**Provided records**

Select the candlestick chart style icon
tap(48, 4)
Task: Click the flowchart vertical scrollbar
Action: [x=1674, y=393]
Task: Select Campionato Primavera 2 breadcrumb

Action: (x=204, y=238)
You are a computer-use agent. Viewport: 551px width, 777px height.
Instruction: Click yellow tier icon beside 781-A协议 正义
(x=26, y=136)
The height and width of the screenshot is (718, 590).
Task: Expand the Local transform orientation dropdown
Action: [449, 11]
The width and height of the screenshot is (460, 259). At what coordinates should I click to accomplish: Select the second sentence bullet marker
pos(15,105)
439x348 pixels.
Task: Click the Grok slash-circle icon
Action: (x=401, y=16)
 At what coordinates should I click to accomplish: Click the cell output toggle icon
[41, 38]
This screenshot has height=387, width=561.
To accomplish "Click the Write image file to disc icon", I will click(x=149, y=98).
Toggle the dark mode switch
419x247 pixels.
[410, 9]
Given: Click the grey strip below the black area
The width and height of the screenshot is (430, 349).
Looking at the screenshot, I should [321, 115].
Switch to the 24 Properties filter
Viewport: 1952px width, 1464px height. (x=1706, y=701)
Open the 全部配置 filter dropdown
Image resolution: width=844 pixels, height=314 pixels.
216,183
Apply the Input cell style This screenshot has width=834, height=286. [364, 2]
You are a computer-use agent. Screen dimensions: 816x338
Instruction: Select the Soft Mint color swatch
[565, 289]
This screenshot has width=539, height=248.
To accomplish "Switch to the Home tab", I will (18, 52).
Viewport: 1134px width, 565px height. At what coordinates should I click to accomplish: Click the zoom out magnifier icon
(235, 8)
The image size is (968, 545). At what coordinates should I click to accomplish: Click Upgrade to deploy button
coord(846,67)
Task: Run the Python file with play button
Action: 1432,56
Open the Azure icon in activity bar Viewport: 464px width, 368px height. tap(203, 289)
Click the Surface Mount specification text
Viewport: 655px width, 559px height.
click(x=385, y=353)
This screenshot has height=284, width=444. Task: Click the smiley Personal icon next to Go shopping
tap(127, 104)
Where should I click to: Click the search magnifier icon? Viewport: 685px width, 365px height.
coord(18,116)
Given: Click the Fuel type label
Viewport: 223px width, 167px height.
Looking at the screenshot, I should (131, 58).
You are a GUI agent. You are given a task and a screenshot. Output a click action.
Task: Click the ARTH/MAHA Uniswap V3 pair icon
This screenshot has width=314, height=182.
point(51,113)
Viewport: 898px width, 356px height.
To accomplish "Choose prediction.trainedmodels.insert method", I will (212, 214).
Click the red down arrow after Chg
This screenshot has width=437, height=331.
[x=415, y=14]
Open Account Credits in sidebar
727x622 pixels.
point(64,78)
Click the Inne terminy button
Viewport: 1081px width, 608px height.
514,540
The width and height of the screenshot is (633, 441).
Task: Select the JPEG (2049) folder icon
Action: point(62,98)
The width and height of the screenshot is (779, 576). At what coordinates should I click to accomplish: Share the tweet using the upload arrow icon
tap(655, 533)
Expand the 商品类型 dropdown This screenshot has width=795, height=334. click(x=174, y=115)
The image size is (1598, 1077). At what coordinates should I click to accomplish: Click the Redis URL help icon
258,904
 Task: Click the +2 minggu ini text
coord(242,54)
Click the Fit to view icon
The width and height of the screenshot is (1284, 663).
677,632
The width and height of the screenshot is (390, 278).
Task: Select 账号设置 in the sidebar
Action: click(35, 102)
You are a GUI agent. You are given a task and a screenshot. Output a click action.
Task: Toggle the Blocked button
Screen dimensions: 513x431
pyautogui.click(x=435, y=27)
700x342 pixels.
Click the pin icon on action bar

**Exercise description**
List every line in the lines above that contains the word "will".

**Expected answer**
To accomplish "Click the Write image file to disc icon", I will click(x=149, y=98).
To accomplish "Switch to the Home tab", I will (18, 52).
To accomplish "Choose prediction.trainedmodels.insert method", I will (212, 214).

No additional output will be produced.